======== Text shown ========

# what is a quality castnet for the money?



## topnative2 (Feb 22, 2009)

I used a calusa years ago and now I see they are really expensive.So what is a decent net these days in the 8' range?
Thanks


----------



## prinjm6 (May 13, 2015)

Cracker line 

http://www.calusa.com/cracker/


----------



## Dustin2785 (Apr 30, 2013)

Check out barracuda cast nets and also tim wade for a custom touch. Have heard nothing but good things about both. Also check out leefisherfishing.com they have a wide assortment of nets to chose from.


----------



## Fritz (Jan 17, 2017)

Tim Wade. He's in Melbourne and you can find his number with a quick search of the internet. Great nets, custom made and reasonable prices.


----------



## saltlifedoc (Jan 7, 2018)

I’ve got five Time Wade cast nets, can’t say enough about the quality and his customer service. His number is ‭(321) 729-9537‬

Now if you don’t want to spend more than 100 bucks the Betts Old Salt or Blue get the job done. I use these when tossing up here in Jax when I’m in areas that could possibly have snags. It’s a lot less painful ripping and repairing a cheap net.


----------



## saltlifedoc (Jan 7, 2018)

Also @topnative2 you in Kingsland? I’m over in laurel island just saw on your profile thing your from kingsland


----------



## topnative2 (Feb 22, 2009)

saltlifedoc said:


> Also @topnative2 you in Kingsland? I’m over in laurel island just saw on your profile thing your from kingsland


Down the same road....ckPM


----------



## Shadowcast (Feb 26, 2008)

======== Record extracts ========

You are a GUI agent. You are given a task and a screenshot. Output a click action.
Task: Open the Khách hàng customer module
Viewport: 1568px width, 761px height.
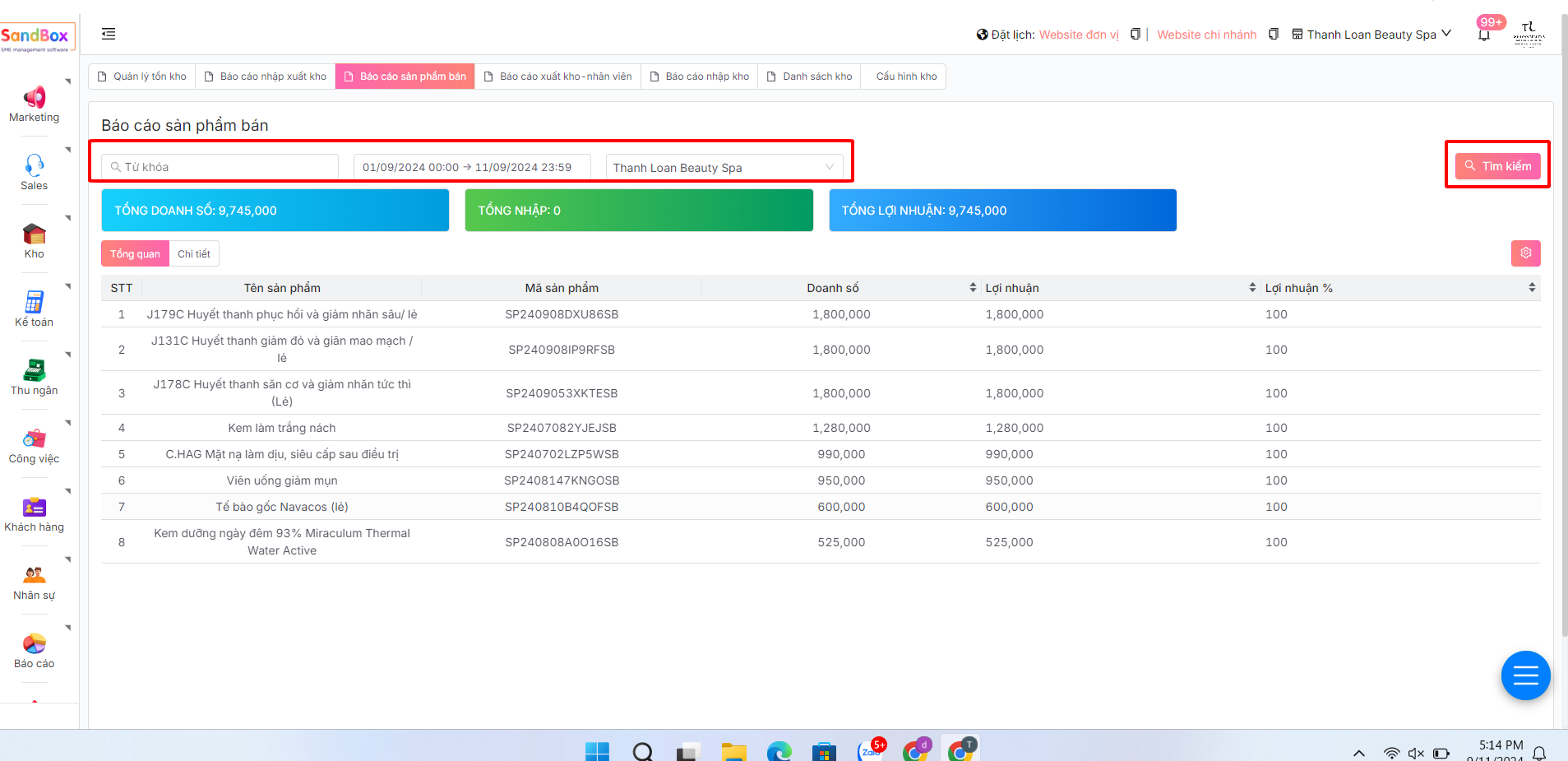point(34,508)
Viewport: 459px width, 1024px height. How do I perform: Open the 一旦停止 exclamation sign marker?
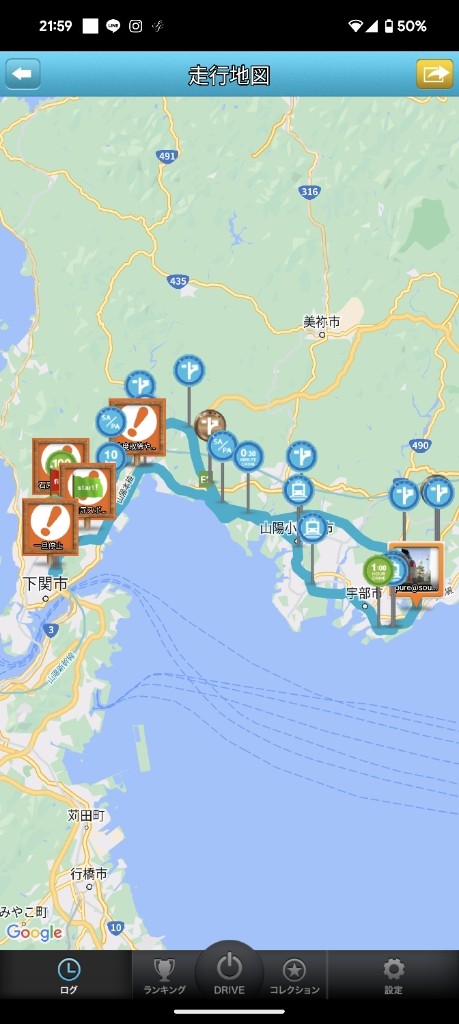click(50, 527)
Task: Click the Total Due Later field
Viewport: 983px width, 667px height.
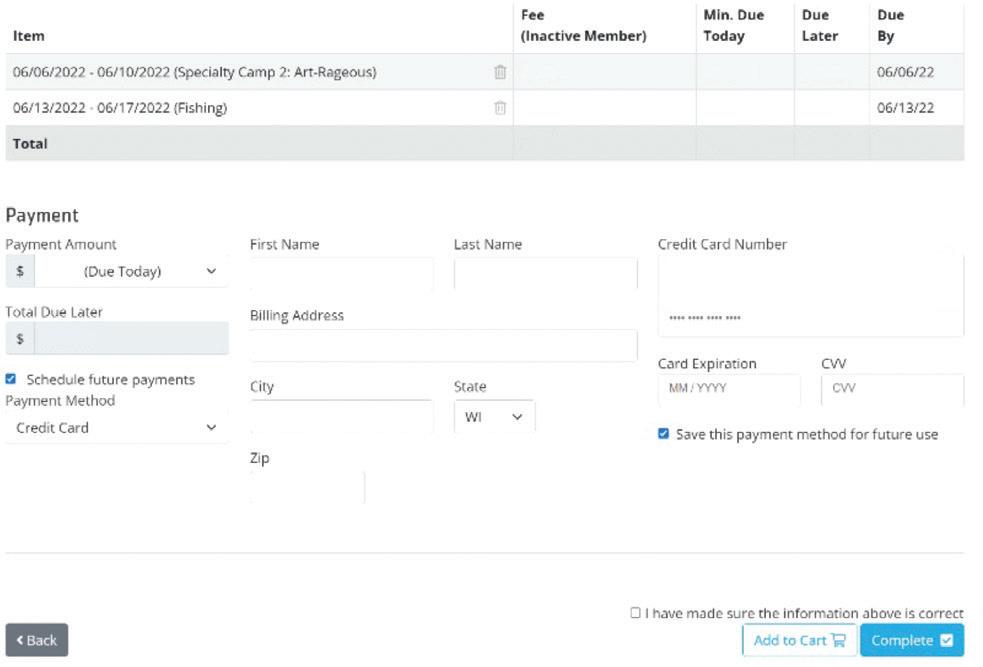Action: (130, 339)

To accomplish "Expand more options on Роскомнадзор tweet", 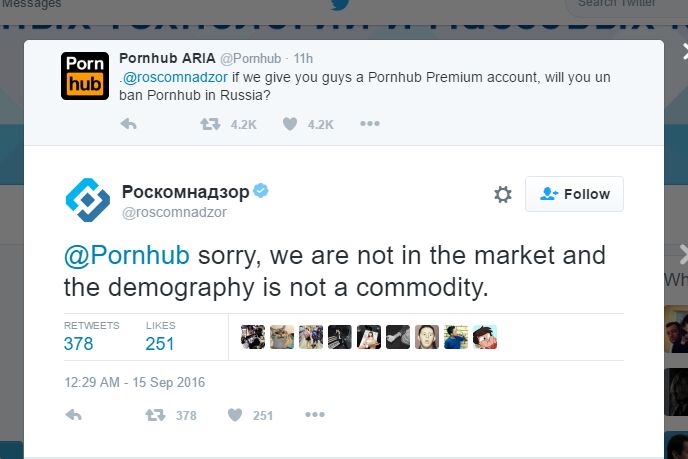I will (315, 415).
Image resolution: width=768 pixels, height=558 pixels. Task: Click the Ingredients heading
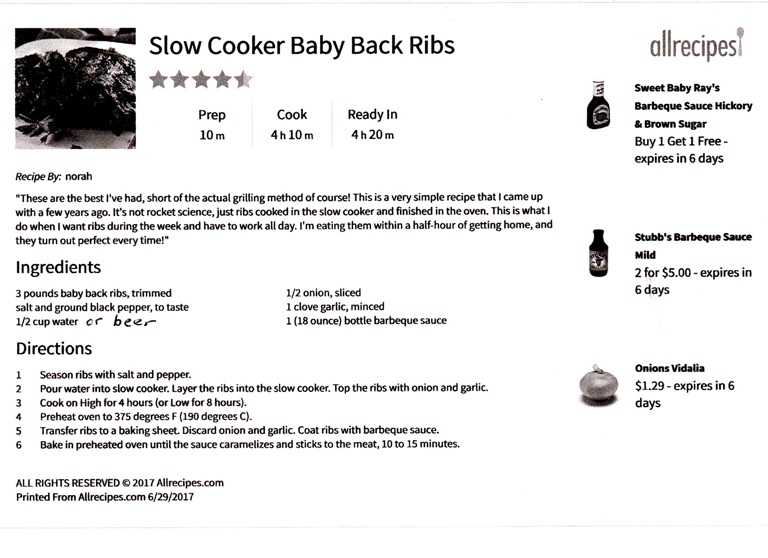58,267
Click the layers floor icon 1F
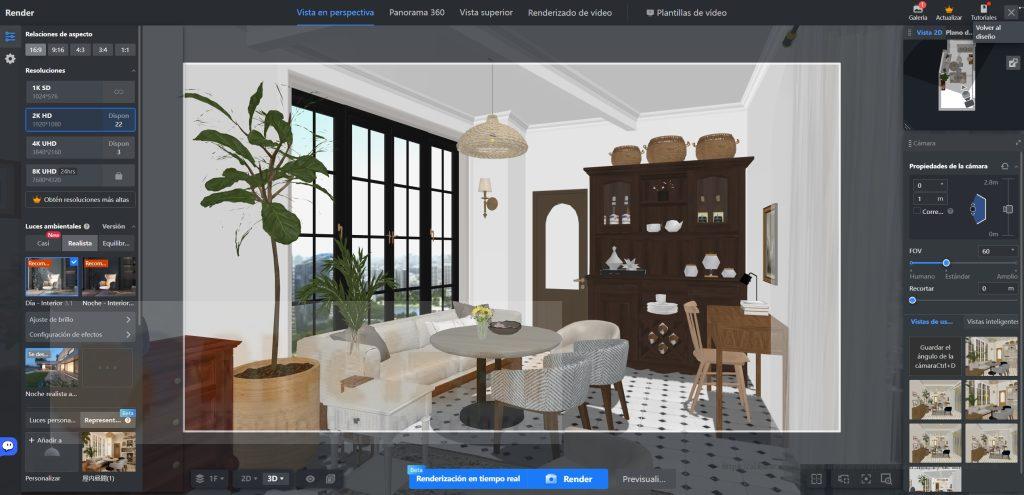 pyautogui.click(x=207, y=479)
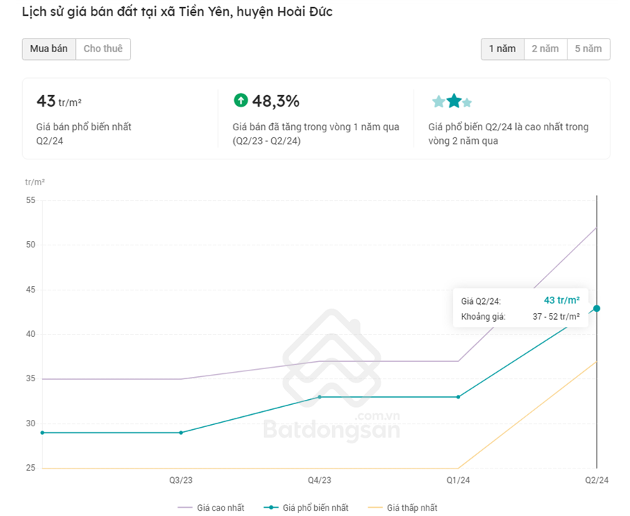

========

(Jobs):
a - Quote the cast net thread from "# what is a" to "the 8' range?".
b - Extend the cast net thread, picking up from its final line.

(Answers to each task):
a -
# what is a quality castnet for the money?



## topnative2 (Feb 22, 2009)

I used a calusa years ago and now I see they are really expensive.So what is a decent net these days in the 8' range?

b -
All I know when I buy a cast net for the new skiff...it's going to be a barracuda.


----------



## topnative2 (Feb 22, 2009)

Shadowcast said:


> All I know when I buy a cast net for the new skiff...it's going to be a barracuda.


Don't stop there ...why?


----------



## saltlifedoc (Jan 7, 2018)

I’m going to pick up one of the barracuda 14 footers next but I’m waiting for them to come out with that weighted horn they’ve been posting about. That thing looks money


----------



## saltlifedoc (Jan 7, 2018)

topnative2 said:


> Don't stop there ...why?


The barracuda is coming out with a weighted horn, nets are really soft and the braile lines and weights are double reinforced. If it lives up to the hype I might be converted from my Tim Wade nets.


----------



## mtoddsolomon (Mar 25, 2015)

I've got the Cracker 10' and when i used to get greenbacks in Tampa and now for shrimp in Charleston it has always been a great net.


----------



## anytide (Jul 30, 2009)

Wade.


----------



## sickz284u (Mar 8, 2012)

Tim wade hands down.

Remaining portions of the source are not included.